### What this task involves
Could you copy out the listing below unchanged, beginning with the line that contains "Open the add participant icon in sidebar" and continuing through the line that contains "pyautogui.click(x=1786, y=187)", both lines included?

### Data shown
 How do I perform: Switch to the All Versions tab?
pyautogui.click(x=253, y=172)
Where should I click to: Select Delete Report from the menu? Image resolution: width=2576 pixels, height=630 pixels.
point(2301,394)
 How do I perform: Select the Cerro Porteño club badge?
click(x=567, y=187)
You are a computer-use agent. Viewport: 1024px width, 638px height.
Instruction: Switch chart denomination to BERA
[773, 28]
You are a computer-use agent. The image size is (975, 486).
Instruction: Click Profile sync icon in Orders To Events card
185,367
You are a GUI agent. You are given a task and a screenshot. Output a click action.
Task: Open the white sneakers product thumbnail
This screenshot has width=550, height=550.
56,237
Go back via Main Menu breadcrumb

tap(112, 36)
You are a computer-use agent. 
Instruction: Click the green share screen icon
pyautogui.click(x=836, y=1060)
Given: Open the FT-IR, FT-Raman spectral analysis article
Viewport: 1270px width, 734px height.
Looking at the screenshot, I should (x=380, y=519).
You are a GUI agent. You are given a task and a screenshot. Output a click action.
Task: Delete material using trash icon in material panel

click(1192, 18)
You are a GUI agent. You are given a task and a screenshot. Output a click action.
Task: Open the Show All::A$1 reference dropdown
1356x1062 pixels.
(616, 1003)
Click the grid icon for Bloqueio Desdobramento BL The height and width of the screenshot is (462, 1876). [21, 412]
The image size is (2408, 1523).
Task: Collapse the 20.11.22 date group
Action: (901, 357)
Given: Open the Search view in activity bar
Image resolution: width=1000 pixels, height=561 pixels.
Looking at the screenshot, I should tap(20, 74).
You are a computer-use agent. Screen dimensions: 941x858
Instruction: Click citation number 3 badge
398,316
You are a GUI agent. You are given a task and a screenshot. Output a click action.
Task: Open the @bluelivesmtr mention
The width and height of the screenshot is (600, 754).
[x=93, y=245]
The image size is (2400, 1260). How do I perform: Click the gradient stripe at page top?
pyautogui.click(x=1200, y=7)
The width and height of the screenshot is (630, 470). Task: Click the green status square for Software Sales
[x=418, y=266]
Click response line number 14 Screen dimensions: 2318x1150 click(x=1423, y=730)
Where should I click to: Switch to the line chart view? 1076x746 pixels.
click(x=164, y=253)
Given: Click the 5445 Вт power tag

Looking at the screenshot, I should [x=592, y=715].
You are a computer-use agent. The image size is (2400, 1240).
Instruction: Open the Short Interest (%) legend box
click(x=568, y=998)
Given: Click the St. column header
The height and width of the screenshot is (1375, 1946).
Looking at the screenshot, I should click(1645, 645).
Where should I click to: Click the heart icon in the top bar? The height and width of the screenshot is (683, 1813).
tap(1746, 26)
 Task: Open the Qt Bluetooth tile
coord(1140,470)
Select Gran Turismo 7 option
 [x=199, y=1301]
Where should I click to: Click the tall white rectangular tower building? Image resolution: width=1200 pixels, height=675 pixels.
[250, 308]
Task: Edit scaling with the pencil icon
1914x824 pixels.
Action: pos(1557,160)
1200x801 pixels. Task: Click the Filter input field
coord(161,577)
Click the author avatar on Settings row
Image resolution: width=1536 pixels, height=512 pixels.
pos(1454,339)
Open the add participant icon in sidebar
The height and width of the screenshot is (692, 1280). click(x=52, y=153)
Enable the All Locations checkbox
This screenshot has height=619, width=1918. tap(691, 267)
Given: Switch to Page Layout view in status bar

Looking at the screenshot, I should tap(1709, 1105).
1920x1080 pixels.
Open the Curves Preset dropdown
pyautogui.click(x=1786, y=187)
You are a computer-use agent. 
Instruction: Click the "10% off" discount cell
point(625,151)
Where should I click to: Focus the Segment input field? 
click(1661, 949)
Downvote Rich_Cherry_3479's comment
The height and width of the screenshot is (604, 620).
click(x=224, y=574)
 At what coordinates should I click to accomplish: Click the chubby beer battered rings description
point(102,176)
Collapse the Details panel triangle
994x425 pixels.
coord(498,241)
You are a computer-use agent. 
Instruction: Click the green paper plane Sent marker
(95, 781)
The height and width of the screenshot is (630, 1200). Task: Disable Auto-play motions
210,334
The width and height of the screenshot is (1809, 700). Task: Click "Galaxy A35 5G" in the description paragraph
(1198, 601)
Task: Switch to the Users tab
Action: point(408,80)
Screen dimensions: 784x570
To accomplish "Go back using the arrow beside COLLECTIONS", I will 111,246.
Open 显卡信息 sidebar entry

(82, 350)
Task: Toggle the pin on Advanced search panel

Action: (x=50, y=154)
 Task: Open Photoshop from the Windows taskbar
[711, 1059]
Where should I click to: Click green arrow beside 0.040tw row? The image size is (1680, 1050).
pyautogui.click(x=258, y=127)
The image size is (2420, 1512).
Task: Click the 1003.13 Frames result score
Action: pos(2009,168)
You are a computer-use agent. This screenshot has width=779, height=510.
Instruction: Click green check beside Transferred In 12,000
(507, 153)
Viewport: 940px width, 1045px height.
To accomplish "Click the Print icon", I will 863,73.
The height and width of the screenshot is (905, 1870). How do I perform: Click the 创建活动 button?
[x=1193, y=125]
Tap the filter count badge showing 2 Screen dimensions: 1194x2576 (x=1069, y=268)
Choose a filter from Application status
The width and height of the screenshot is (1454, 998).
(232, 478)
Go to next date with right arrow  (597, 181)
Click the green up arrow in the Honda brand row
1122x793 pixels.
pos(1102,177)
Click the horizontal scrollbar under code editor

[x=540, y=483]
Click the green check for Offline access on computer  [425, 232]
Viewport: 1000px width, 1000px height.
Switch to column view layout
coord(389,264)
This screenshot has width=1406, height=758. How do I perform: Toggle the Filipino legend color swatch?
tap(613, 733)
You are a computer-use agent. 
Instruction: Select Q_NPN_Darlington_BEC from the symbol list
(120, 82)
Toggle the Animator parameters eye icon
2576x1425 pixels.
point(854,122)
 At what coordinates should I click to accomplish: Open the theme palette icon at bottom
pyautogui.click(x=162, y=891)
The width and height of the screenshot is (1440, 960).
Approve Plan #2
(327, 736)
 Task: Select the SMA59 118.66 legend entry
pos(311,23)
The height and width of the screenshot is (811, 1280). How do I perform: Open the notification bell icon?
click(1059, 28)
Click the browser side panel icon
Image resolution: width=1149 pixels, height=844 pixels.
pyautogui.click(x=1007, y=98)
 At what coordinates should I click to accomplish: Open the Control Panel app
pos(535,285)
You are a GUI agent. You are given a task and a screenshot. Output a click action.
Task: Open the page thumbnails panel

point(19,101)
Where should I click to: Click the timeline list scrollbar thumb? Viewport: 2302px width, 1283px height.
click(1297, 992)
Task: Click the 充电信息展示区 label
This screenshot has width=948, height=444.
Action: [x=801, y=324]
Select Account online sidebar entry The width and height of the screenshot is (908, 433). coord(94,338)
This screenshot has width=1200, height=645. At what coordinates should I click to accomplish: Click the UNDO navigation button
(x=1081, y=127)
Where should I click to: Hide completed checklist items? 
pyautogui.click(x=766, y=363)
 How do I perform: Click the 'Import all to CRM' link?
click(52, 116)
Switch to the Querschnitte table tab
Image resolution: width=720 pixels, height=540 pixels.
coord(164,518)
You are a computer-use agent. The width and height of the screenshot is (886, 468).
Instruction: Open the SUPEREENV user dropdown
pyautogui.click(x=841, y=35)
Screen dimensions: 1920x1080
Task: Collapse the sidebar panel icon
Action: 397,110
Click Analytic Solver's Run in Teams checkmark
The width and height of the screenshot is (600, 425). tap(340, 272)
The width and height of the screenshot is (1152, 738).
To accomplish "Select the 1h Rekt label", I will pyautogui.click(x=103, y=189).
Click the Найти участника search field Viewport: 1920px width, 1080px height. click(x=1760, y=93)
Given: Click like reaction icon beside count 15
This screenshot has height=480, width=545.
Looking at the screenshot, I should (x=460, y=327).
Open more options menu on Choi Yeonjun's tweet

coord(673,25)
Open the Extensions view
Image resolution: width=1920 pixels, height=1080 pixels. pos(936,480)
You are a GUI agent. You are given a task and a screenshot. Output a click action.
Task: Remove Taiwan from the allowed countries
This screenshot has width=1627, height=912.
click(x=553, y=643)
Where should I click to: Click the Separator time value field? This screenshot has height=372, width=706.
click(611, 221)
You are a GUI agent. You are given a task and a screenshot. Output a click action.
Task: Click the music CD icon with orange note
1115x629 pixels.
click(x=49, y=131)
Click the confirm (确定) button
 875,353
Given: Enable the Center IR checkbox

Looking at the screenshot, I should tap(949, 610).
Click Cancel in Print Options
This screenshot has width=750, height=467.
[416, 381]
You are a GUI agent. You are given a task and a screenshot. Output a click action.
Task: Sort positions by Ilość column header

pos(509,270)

### Complete answer
Open the add participant icon in sidebar
The height and width of the screenshot is (692, 1280). click(x=52, y=153)
Enable the All Locations checkbox
This screenshot has height=619, width=1918. tap(691, 267)
Given: Switch to Page Layout view in status bar

Looking at the screenshot, I should tap(1709, 1105).
1920x1080 pixels.
Open the Curves Preset dropdown
pyautogui.click(x=1786, y=187)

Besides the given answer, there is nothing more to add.